In Britain, a parliamentary committee has released a report Monday into whether the government misled lawmakers and the country to justify going to war in Iraq.
The conclusions drawn by the House of Commons Foreign Affairs Committee provide both good and bad news for Prime Minister Tony Blair.
On the one hand, the report clears Mr. Blair's communications chief of improperly influencing the drafting of a controversial intelligence dossier. On the other, it sharply criticizes the government's handling of intelligence relating to Iraqi weapons.
The committee, with members from all parities, said a dossier published in September gave undue prominence to a claim that Iraq could deploy chemical or biological weapons within 45 minutes. The body also questioned the accuracy of other information contained in that report.
The committee criticized a second government dossier, released in January, that included material gleaned from a graduate student's thesis posted on the internet. The committee said the government was wrong to plagiarize the work.

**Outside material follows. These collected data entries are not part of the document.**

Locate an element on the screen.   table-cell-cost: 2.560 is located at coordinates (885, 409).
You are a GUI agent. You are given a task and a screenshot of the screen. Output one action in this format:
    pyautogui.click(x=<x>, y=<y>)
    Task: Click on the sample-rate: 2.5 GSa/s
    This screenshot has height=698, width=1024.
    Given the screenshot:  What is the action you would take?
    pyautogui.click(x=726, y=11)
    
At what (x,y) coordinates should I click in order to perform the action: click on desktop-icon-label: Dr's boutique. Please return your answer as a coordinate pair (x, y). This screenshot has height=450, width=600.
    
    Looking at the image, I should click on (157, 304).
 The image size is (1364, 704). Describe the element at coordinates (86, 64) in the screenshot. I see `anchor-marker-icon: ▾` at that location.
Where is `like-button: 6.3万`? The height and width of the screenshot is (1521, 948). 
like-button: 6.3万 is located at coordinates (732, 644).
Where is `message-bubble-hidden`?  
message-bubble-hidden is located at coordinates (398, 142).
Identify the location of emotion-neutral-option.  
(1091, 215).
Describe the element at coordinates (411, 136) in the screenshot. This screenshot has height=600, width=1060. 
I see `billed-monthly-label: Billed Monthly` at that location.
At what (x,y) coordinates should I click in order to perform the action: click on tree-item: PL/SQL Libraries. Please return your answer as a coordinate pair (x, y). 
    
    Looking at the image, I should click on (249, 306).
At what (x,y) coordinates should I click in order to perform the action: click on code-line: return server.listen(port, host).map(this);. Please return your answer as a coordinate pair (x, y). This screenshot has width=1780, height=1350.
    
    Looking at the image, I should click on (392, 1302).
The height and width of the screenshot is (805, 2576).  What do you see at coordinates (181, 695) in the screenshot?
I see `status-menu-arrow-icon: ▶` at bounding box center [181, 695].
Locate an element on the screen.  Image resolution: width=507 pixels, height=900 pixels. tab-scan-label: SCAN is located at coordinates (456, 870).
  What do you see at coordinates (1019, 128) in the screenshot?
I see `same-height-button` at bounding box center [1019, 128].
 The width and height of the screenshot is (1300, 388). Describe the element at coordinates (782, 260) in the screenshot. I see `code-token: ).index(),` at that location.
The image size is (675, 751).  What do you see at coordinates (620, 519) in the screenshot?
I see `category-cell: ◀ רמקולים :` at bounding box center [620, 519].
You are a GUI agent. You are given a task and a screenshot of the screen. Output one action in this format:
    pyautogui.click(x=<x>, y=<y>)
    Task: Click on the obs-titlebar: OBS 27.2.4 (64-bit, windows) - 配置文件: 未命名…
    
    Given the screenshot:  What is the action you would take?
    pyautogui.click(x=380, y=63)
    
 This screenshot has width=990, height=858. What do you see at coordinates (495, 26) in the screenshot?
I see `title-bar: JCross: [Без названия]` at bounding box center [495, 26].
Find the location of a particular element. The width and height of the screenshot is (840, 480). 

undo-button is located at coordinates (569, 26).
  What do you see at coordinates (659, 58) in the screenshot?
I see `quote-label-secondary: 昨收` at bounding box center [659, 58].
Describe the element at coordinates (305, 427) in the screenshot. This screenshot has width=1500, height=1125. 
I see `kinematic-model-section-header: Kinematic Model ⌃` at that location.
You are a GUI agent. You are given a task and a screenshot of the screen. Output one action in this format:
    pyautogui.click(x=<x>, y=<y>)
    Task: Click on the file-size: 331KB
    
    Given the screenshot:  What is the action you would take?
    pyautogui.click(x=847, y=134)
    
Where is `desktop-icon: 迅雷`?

The Blair government's statements on the Iraqi threat have led to a bitter dispute between the government and the British Broadcasting Corporation.
A BBC report quoted an unidentified intelligence source as saying aides to the prime minister persuaded intelligence chiefs to insert the imminent threat reference in the September dossier to strengthen the case for war. Mr. Blair has called that assertion absurd.
Observers say the Parliament report is unlikely to change many attitudes, certainly not in the next few days. Mr. Blair is due to appear Tuesday before a parliamentary committee to answer questions on the issue.